Task goal - Look below for the line that has "868x444 pixels. At"; output exactly from it through the line that has "You are a computer-use", and leave the pictures out.

*** Exercise input Section Begins ***

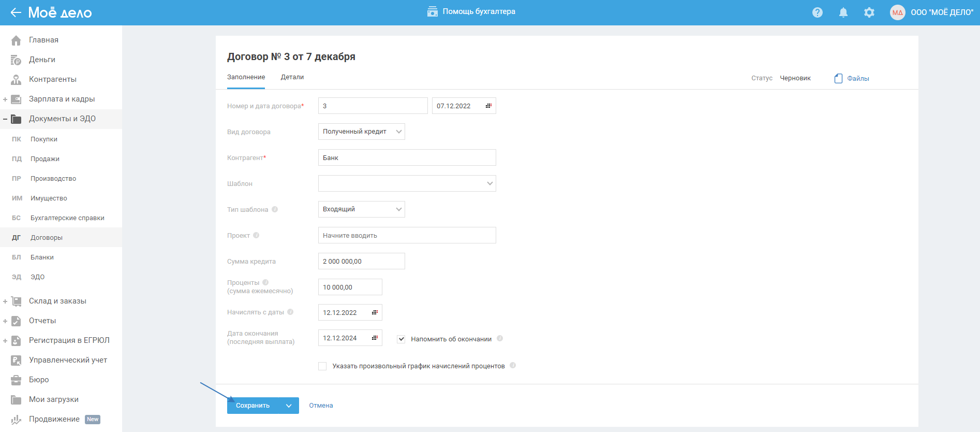Open Покупки in sidebar menu
The height and width of the screenshot is (432, 980).
44,139
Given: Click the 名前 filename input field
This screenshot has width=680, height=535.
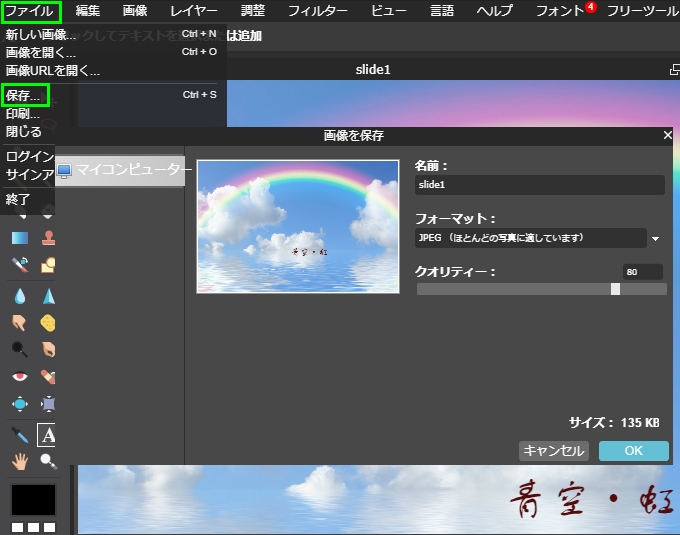Looking at the screenshot, I should [x=539, y=185].
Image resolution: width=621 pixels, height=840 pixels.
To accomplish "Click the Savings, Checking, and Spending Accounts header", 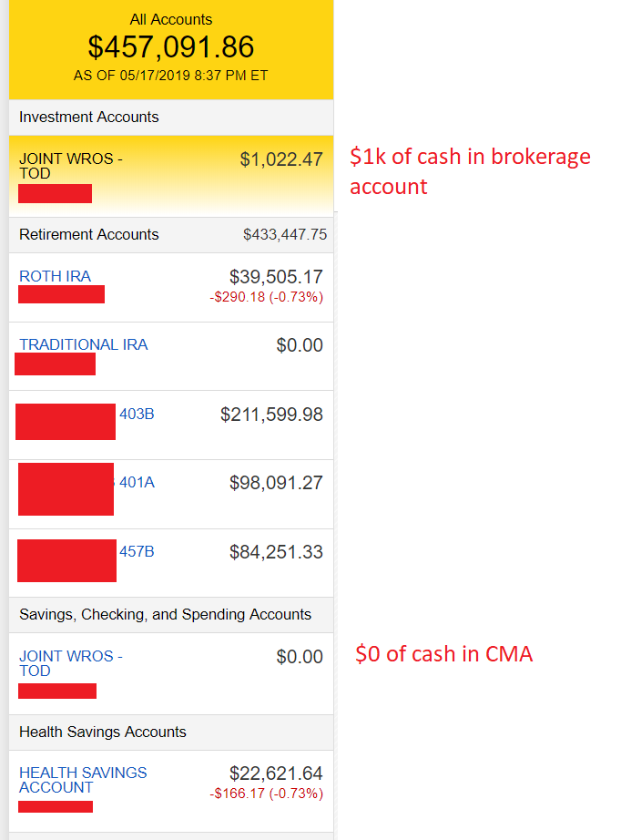I will [165, 614].
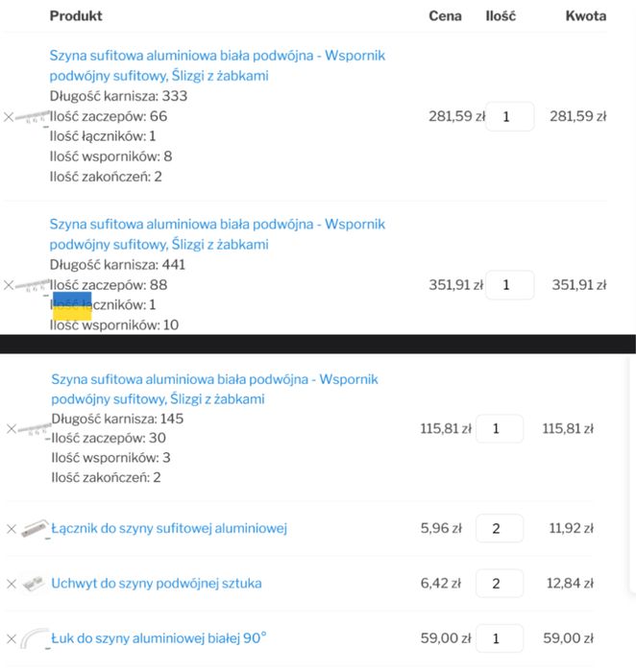636x672 pixels.
Task: Open the Uchwyt bracket thumbnail image
Action: coord(34,584)
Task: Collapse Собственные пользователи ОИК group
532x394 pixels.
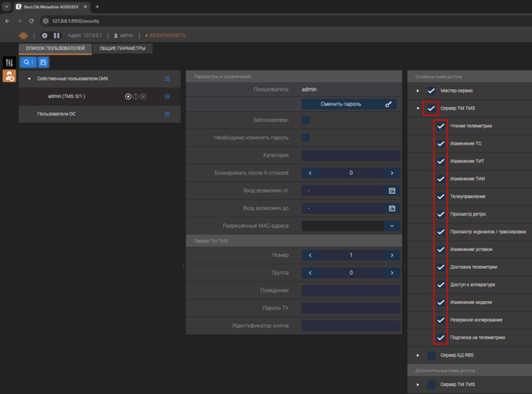Action: [x=30, y=79]
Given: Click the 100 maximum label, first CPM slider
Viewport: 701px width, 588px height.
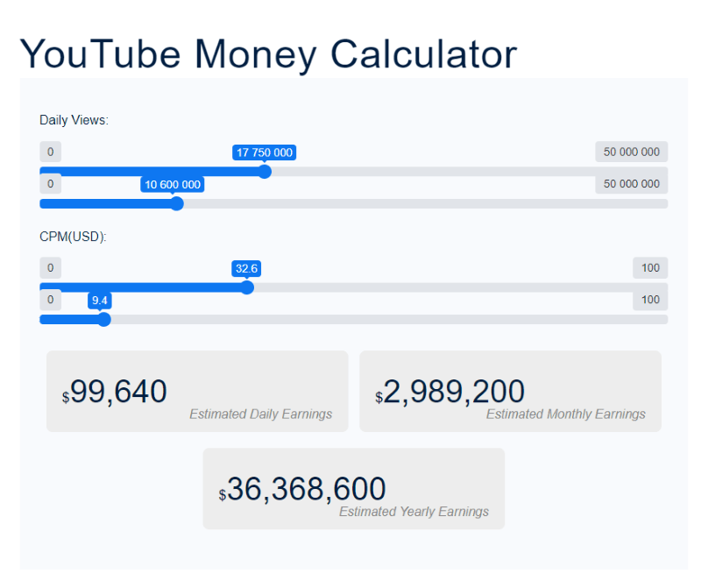Looking at the screenshot, I should coord(649,267).
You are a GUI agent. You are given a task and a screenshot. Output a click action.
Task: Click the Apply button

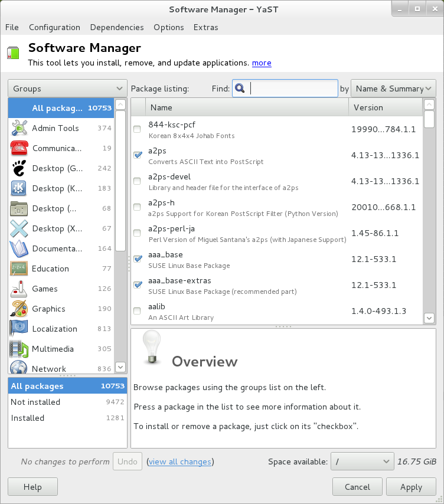pyautogui.click(x=411, y=487)
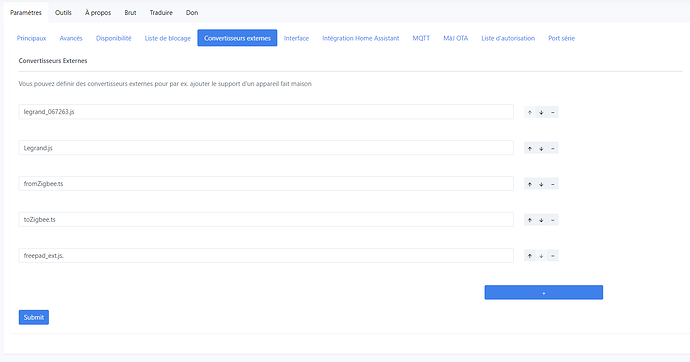The image size is (690, 362).
Task: Submit the external converters form
Action: point(34,317)
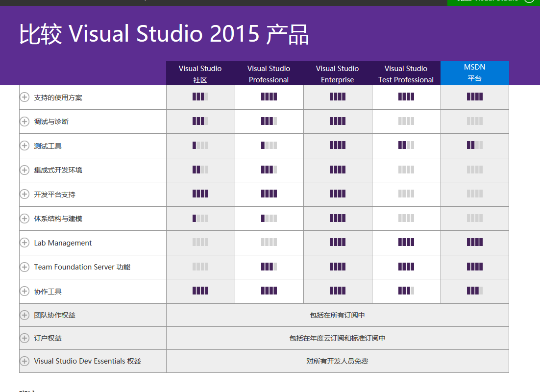Expand the Visual Studio Dev Essentials 权益 row
Screen dimensions: 540x392
tap(25, 361)
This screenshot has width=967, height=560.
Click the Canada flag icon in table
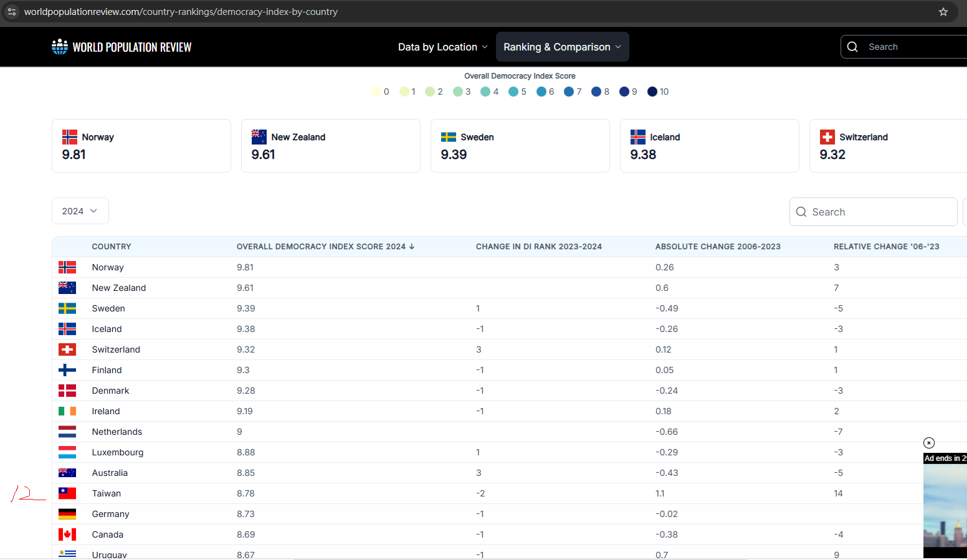point(67,534)
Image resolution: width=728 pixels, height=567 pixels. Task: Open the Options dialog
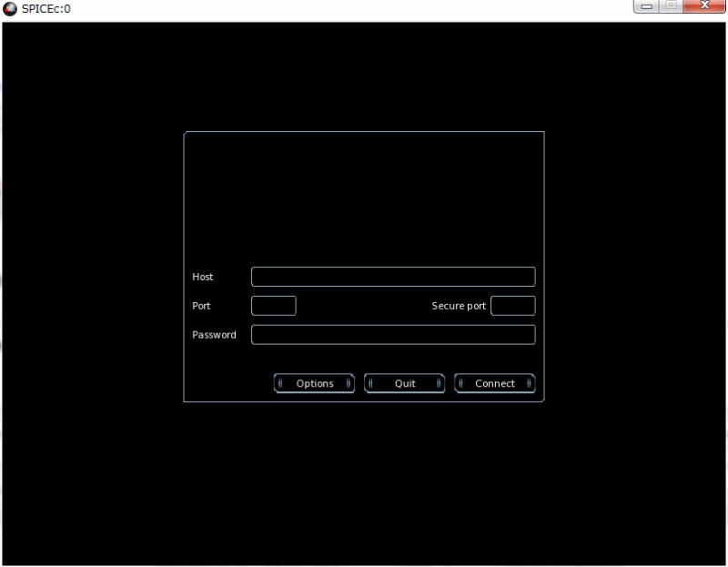pos(315,383)
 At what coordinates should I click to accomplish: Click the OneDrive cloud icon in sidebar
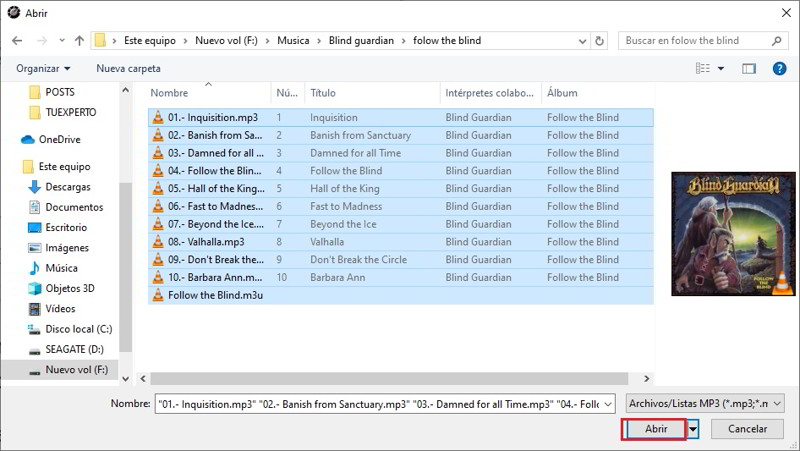28,139
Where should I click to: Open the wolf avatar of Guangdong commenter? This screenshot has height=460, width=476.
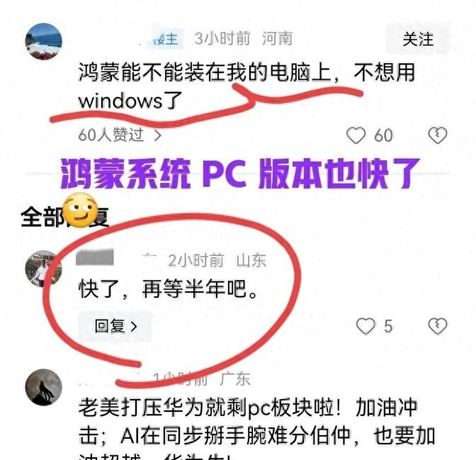coord(44,388)
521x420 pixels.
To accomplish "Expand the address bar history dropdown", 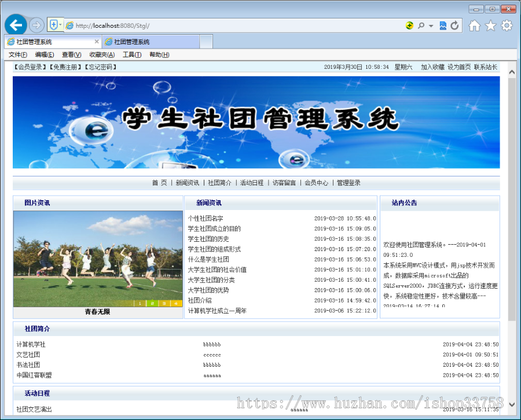I will click(62, 25).
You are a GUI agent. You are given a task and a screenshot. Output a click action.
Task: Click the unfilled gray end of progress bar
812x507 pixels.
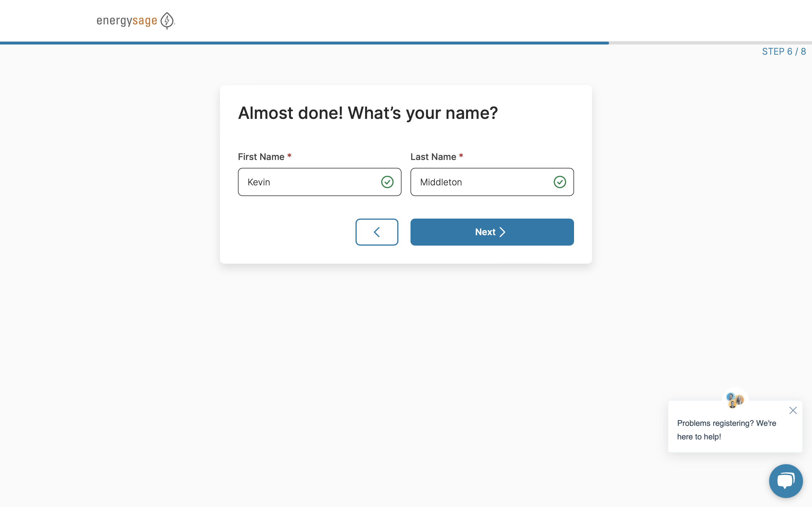click(x=708, y=43)
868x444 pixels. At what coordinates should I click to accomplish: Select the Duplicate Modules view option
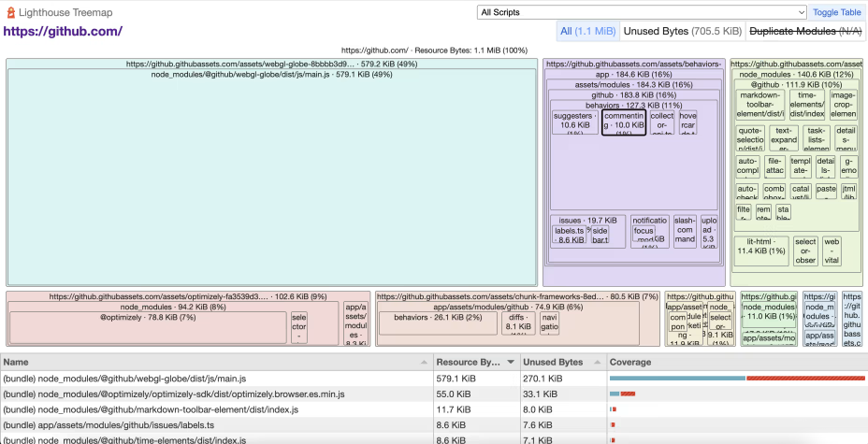click(x=804, y=32)
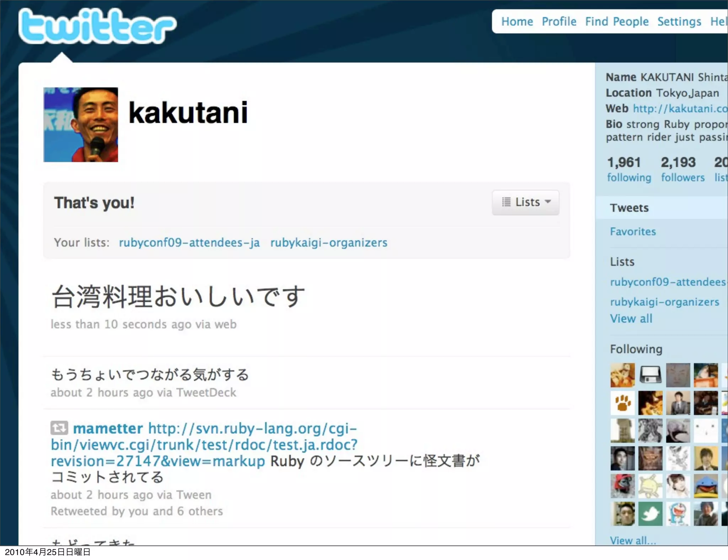Open the rubyconf09-attendees-ja list link

click(189, 243)
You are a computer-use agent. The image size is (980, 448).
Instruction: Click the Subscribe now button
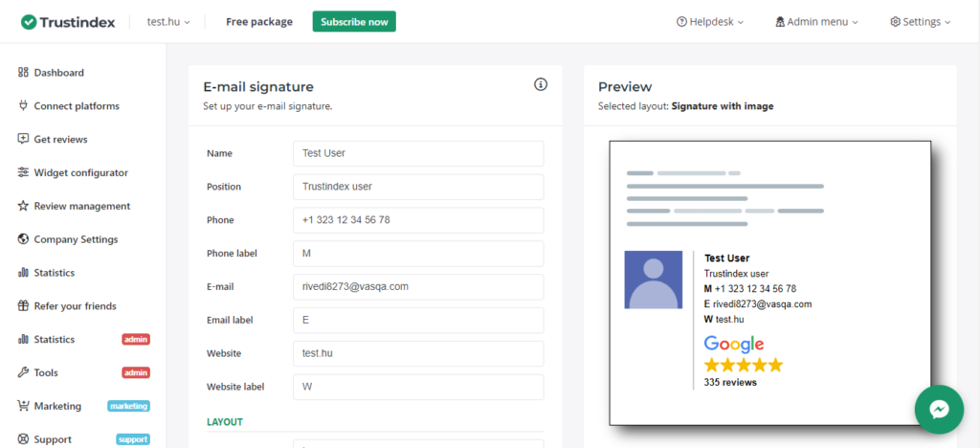pyautogui.click(x=353, y=22)
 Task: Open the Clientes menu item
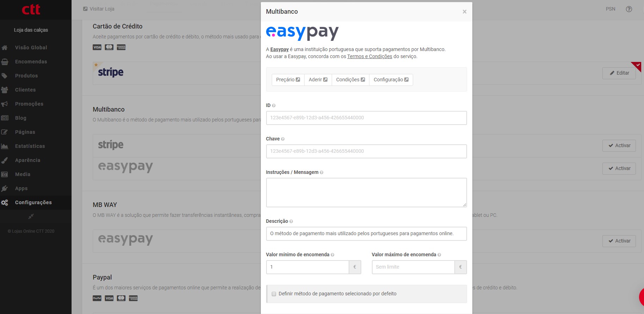coord(25,90)
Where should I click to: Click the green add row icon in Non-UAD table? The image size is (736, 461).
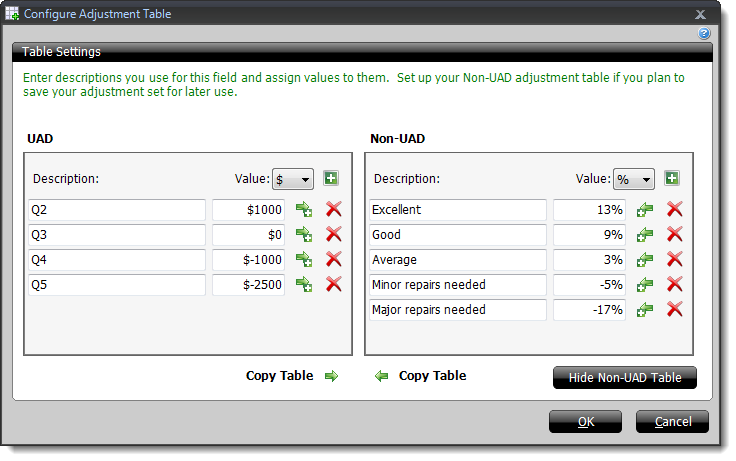click(672, 179)
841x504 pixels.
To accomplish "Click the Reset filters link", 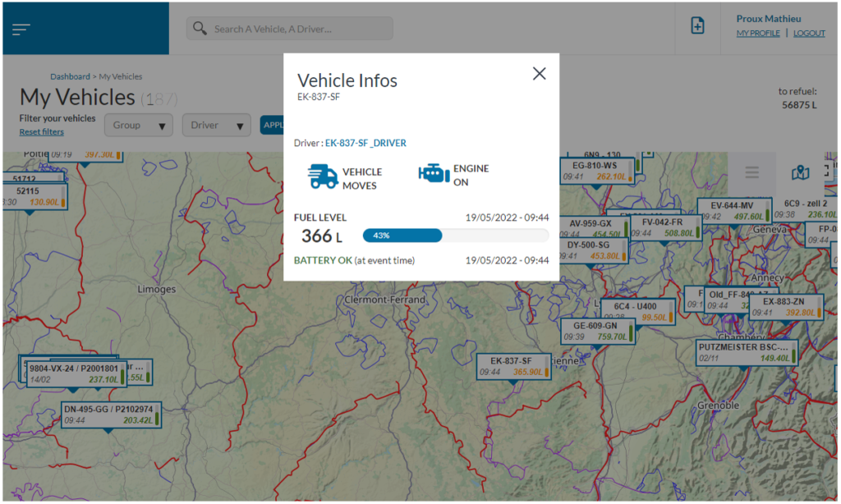I will (41, 132).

*** Exercise input Section Ends ***

Answer to the exercise -
868x444 pixels. At what coordinates should I click to accomplish: Select the Duplicate Modules view option
click(x=804, y=32)
Open the rubyconf09-attendees-ja list link

click(189, 243)
You are a computer-use agent. The image size is (980, 448).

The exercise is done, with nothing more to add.